EXERCISE OBJECTIVE:
Reproduce the entire listing word for word.

MATERIAL FOR THIS TASK:
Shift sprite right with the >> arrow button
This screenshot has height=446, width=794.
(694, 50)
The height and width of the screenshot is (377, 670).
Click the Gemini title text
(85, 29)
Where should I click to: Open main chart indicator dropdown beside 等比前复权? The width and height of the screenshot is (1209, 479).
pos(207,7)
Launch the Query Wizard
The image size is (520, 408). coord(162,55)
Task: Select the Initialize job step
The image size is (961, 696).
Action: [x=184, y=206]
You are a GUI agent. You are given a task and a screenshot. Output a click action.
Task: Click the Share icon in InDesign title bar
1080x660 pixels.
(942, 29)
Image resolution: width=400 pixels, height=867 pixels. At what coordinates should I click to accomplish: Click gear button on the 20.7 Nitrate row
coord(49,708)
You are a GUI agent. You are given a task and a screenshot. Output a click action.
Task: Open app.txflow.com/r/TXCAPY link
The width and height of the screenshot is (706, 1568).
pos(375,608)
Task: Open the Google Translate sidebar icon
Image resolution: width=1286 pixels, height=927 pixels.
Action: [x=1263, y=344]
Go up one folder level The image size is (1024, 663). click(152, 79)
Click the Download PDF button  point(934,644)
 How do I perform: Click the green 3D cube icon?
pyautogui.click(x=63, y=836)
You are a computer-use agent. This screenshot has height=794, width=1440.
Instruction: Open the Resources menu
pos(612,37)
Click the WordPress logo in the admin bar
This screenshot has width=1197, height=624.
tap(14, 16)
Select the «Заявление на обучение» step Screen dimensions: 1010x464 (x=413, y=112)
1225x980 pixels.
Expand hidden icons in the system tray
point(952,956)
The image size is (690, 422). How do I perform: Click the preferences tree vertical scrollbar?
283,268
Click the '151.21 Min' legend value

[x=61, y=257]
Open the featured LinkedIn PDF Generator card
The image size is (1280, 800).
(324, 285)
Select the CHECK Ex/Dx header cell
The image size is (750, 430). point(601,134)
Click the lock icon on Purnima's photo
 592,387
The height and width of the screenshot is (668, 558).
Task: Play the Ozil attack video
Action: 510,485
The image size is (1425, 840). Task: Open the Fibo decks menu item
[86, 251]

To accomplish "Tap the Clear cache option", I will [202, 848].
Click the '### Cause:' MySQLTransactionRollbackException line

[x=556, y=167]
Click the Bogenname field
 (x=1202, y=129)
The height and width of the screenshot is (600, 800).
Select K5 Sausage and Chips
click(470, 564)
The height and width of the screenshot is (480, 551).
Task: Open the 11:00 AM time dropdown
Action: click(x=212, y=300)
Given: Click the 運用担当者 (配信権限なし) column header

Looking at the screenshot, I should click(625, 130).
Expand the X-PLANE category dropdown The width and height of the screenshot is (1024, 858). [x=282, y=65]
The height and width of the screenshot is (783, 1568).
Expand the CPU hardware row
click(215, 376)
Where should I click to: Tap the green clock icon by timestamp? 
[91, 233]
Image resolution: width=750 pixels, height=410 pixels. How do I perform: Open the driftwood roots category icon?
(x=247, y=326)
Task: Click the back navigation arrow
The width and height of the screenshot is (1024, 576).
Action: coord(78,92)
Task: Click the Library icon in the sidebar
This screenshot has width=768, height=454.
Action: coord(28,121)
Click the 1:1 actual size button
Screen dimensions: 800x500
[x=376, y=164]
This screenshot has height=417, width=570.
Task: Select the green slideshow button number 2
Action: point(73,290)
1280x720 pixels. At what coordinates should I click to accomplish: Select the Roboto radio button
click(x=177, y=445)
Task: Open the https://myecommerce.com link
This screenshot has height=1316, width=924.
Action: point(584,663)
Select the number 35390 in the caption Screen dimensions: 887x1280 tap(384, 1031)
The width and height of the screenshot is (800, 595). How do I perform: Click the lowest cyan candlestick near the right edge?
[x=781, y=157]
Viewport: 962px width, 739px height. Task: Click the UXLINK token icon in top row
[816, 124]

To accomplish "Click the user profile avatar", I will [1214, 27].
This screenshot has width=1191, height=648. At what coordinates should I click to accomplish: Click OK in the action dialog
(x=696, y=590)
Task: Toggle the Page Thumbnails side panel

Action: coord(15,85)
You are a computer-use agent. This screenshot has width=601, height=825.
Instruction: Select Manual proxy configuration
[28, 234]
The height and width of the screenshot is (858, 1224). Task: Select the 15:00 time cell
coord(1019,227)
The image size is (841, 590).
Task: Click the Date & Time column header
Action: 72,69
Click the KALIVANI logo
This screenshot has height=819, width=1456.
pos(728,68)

RESULT FOR THIS TASK:
Shift sprite right with the >> arrow button
This screenshot has height=446, width=794.
(694, 50)
The height and width of the screenshot is (377, 670).
Click the Gemini title text
(85, 29)
Where should I click to: Open main chart indicator dropdown beside 等比前复权? The width and height of the screenshot is (1209, 479).
pos(207,7)
Launch the Query Wizard
The image size is (520, 408). coord(162,55)
Task: Select the Initialize job step
The image size is (961, 696).
Action: [x=184, y=206]
You are a GUI agent. You are given a task and a screenshot. Output a click action.
Task: Click the Share icon in InDesign title bar
1080x660 pixels.
(942, 29)
Image resolution: width=400 pixels, height=867 pixels. At what coordinates should I click to accomplish: Click gear button on the 20.7 Nitrate row
coord(49,708)
You are a GUI agent. You are given a task and a screenshot. Output a click action.
Task: Open app.txflow.com/r/TXCAPY link
The width and height of the screenshot is (706, 1568).
pos(375,608)
Task: Open the Google Translate sidebar icon
Image resolution: width=1286 pixels, height=927 pixels.
Action: [x=1263, y=344]
Go up one folder level The image size is (1024, 663). click(152, 79)
Click the Download PDF button  point(934,644)
 How do I perform: Click the green 3D cube icon?
pyautogui.click(x=63, y=836)
You are a computer-use agent. This screenshot has height=794, width=1440.
Instruction: Open the Resources menu
pos(612,37)
Click the WordPress logo in the admin bar
This screenshot has width=1197, height=624.
tap(14, 16)
Select the «Заявление на обучение» step Screen dimensions: 1010x464 (x=413, y=112)
1225x980 pixels.
Expand hidden icons in the system tray
point(952,956)
The image size is (690, 422). How do I perform: Click the preferences tree vertical scrollbar?
283,268
Click the '151.21 Min' legend value

[x=61, y=257]
Open the featured LinkedIn PDF Generator card
The image size is (1280, 800).
(324, 285)
Select the CHECK Ex/Dx header cell
The image size is (750, 430). point(601,134)
Click the lock icon on Purnima's photo
 592,387
The height and width of the screenshot is (668, 558).
Task: Play the Ozil attack video
Action: 510,485
The image size is (1425, 840). Task: Open the Fibo decks menu item
[86, 251]

To accomplish "Tap the Clear cache option", I will [202, 848].
Click the '### Cause:' MySQLTransactionRollbackException line

[x=556, y=167]
Click the Bogenname field
 (x=1202, y=129)
The height and width of the screenshot is (600, 800).
Select K5 Sausage and Chips
click(470, 564)
The height and width of the screenshot is (480, 551).
Task: Open the 11:00 AM time dropdown
Action: click(x=212, y=300)
Given: Click the 運用担当者 (配信権限なし) column header

Looking at the screenshot, I should click(625, 130).
Expand the X-PLANE category dropdown The width and height of the screenshot is (1024, 858). [x=282, y=65]
The height and width of the screenshot is (783, 1568).
Expand the CPU hardware row
click(215, 376)
Where should I click to: Tap the green clock icon by timestamp? 
[91, 233]
Image resolution: width=750 pixels, height=410 pixels. How do I perform: Open the driftwood roots category icon?
(x=247, y=326)
Task: Click the back navigation arrow
The width and height of the screenshot is (1024, 576).
Action: coord(78,92)
Task: Click the Library icon in the sidebar
This screenshot has width=768, height=454.
Action: coord(28,121)
Click the 1:1 actual size button
Screen dimensions: 800x500
[x=376, y=164]
This screenshot has height=417, width=570.
Task: Select the green slideshow button number 2
Action: point(73,290)
1280x720 pixels. At what coordinates should I click to accomplish: Select the Roboto radio button
click(x=177, y=445)
Task: Open the https://myecommerce.com link
This screenshot has height=1316, width=924.
Action: point(584,663)
Select the number 35390 in the caption Screen dimensions: 887x1280 tap(384, 1031)
The width and height of the screenshot is (800, 595). How do I perform: Click the lowest cyan candlestick near the right edge?
[x=781, y=157]
Viewport: 962px width, 739px height. Task: Click the UXLINK token icon in top row
[816, 124]

To accomplish "Click the user profile avatar", I will [1214, 27].
This screenshot has width=1191, height=648. At what coordinates should I click to accomplish: Click OK in the action dialog
(x=696, y=590)
Task: Toggle the Page Thumbnails side panel

Action: coord(15,85)
You are a computer-use agent. This screenshot has width=601, height=825.
Instruction: Select Manual proxy configuration
[28, 234]
The height and width of the screenshot is (858, 1224). Task: Select the 15:00 time cell
coord(1019,227)
The image size is (841, 590).
Task: Click the Date & Time column header
Action: 72,69
Click the KALIVANI logo
This screenshot has height=819, width=1456.
pos(728,68)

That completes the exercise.